Heitor Ferraz Mello
Sempre há algo escondido atrás de uma porta. Há algo escondido atrás de uma capa, onde se pode ler a “A porta”. Os poetas são uma espécie de seres curiosos que abrem essas tantas portas. Não nos deixam ver exatamente o que está ali atrás, mas nos permitem entrever, ou pensar sobre o escuro que habita lá dentro, “provavelmente com aranhas”, como diz a romancista e poeta canadense Margaret Atwood, em seu A porta, publicado originalmente em 2007 e que sai agora no Brasil em tradução da escritora Adriana Lisboa.
Como diz a tradutora, em entrevista à CULT, os poemas de Atwood são precisos e cirúrgicos. Dividido em cinco partes, o livro guarda uma narratividade interna, recompondo uma história pessoal, da infância à velhice, passando pelos casos do cotidiano.
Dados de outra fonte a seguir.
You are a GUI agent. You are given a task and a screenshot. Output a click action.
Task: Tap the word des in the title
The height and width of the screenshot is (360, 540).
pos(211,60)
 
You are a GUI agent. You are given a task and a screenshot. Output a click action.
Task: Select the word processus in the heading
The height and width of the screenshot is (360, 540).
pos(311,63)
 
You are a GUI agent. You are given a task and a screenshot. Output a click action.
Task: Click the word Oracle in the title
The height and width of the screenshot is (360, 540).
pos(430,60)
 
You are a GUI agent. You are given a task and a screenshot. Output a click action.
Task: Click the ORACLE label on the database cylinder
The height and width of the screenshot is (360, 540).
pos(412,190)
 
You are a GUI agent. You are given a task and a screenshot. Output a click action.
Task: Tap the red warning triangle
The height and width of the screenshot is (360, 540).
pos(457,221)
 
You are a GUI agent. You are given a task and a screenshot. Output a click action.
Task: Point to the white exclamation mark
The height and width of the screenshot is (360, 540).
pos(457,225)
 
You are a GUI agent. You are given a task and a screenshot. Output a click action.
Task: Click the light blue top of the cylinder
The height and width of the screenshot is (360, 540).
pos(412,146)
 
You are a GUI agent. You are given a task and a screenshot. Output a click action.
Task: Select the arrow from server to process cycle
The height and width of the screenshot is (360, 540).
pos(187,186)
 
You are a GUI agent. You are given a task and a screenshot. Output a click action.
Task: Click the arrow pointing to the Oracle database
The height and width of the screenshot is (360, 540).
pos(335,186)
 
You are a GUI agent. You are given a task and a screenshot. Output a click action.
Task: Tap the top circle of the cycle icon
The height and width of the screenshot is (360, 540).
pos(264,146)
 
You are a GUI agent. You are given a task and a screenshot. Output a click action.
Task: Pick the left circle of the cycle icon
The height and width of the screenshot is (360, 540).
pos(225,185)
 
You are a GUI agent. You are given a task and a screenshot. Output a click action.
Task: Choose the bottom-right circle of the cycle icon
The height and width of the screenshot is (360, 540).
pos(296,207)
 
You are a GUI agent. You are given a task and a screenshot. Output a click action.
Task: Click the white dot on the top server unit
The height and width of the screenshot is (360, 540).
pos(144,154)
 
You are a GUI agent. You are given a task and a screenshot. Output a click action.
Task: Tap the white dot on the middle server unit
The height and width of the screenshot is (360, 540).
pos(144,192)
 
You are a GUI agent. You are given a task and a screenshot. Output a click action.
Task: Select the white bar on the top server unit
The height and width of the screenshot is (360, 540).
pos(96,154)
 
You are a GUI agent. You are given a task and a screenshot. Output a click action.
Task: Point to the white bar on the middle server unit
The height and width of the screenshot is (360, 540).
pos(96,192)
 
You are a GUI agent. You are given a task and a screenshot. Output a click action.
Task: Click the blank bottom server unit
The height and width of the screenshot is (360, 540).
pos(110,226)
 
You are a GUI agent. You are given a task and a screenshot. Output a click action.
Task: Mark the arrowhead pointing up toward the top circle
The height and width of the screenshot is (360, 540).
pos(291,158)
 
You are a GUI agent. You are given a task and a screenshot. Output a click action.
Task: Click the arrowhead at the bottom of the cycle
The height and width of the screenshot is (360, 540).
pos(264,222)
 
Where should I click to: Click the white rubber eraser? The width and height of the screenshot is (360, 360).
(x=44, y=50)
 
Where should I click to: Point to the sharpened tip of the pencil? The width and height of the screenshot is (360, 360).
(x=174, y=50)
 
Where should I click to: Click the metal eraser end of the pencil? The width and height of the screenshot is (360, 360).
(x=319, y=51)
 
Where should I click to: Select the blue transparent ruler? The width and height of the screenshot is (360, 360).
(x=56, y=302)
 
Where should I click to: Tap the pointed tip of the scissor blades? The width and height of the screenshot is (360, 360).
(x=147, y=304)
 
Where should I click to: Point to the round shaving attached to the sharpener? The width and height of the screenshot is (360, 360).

Mas pautada pelo humor, que não deixa os poemas se transformarem em fuga da realidade. Como se ela precisasse o tempo todo nos alertar dos artifícios da poesia. Na primeira parte, somos levados a uma rememoração da infância, mas sem nostalgia falsa. A segunda, uma das mais belas, é sobre a poesia.
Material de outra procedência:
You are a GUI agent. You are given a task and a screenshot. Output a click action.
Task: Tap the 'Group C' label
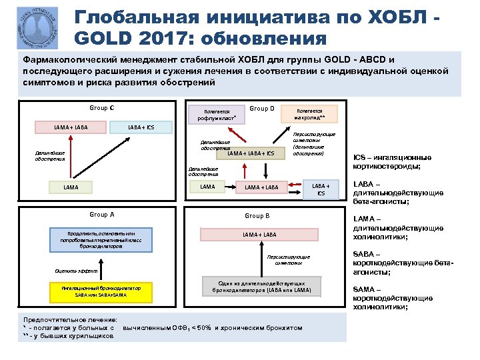[x=101, y=108]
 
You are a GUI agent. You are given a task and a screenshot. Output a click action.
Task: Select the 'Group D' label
[x=262, y=108]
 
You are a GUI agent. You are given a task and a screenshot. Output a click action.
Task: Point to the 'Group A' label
[x=101, y=215]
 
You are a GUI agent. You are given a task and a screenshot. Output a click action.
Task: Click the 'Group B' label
[x=257, y=216]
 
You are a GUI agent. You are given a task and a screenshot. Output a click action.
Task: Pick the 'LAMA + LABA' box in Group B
[x=259, y=234]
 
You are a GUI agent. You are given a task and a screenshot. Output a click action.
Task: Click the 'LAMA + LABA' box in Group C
[x=71, y=127]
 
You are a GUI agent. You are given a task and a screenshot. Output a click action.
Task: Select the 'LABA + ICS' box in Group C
[x=141, y=127]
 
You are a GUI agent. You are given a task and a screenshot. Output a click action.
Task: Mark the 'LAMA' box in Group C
[x=71, y=188]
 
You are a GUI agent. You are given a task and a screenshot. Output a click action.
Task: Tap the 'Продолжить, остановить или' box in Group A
[x=101, y=238]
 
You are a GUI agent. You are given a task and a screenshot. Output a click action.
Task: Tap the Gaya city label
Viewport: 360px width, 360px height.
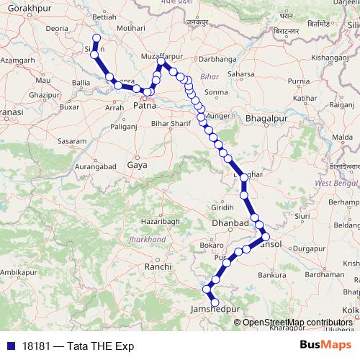[136, 166]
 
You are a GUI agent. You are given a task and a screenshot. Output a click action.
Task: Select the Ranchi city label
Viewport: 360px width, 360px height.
[157, 266]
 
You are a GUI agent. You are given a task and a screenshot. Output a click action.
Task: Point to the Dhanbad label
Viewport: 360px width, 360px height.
[230, 224]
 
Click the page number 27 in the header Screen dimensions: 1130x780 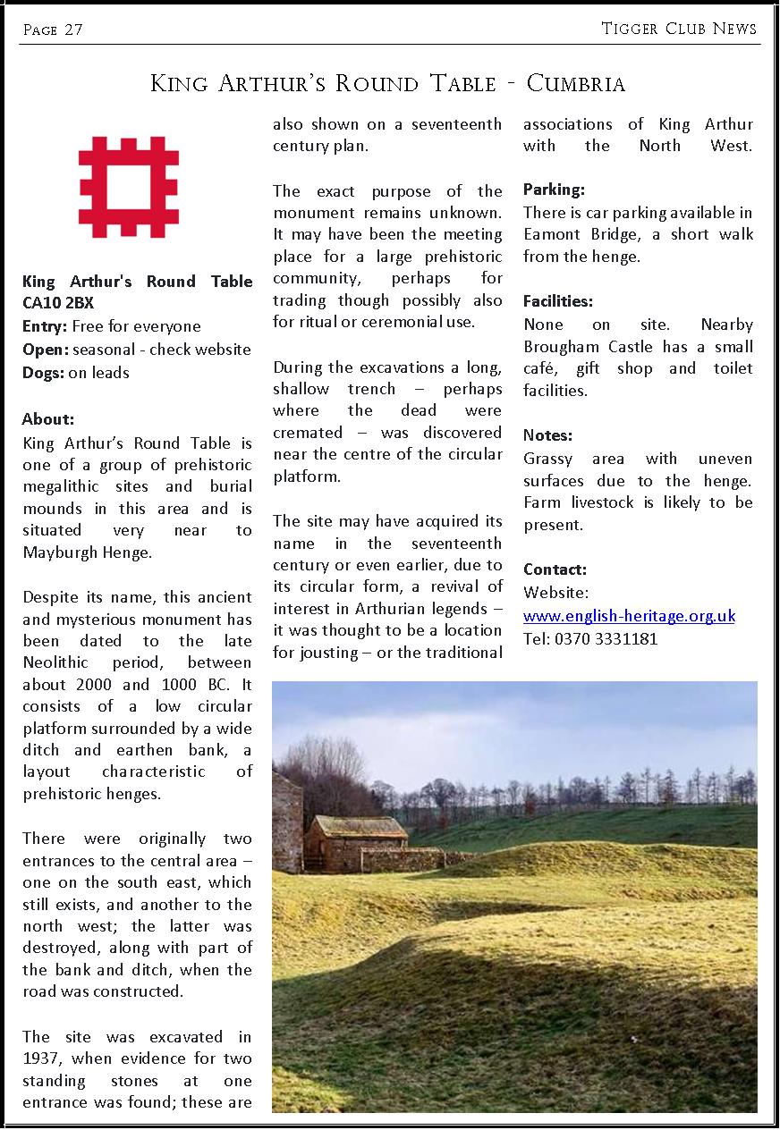point(73,30)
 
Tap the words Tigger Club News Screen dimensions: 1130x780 point(679,30)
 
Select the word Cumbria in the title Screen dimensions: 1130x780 point(576,84)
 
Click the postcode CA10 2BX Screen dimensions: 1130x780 point(58,304)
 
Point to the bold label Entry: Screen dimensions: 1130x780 point(45,326)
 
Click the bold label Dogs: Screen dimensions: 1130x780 point(43,373)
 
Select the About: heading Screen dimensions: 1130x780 point(48,419)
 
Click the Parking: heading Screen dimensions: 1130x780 point(554,190)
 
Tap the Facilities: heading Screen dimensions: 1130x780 point(558,302)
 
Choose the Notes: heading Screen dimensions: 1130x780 point(547,435)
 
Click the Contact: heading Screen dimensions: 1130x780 point(555,569)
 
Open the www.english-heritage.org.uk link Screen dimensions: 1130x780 point(629,616)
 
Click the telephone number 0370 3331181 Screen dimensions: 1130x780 point(606,639)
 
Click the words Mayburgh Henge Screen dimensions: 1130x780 point(87,552)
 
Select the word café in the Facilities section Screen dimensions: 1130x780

Diante do sublime, Atwood interpõe, com sabedoria, uma alavanca de estabilização, cuja função é mostrar que “nos bastidores é sempre uma carnificina”. As imagens são fortes, “porta de pedra” e “véu de ferro”, e colocam o lirismo frente a frente com o mundo concreto. Mesmo a velhice, que ocupa a última parte, é vista com esse humor: o de quem percebe que a literatura pode criar “um lago de conforto”, mas que será “possivelmente falso em meio à tragédia”. É assim que o “deus das dobradiças” abre e fecha portas, com riso zombeteiro.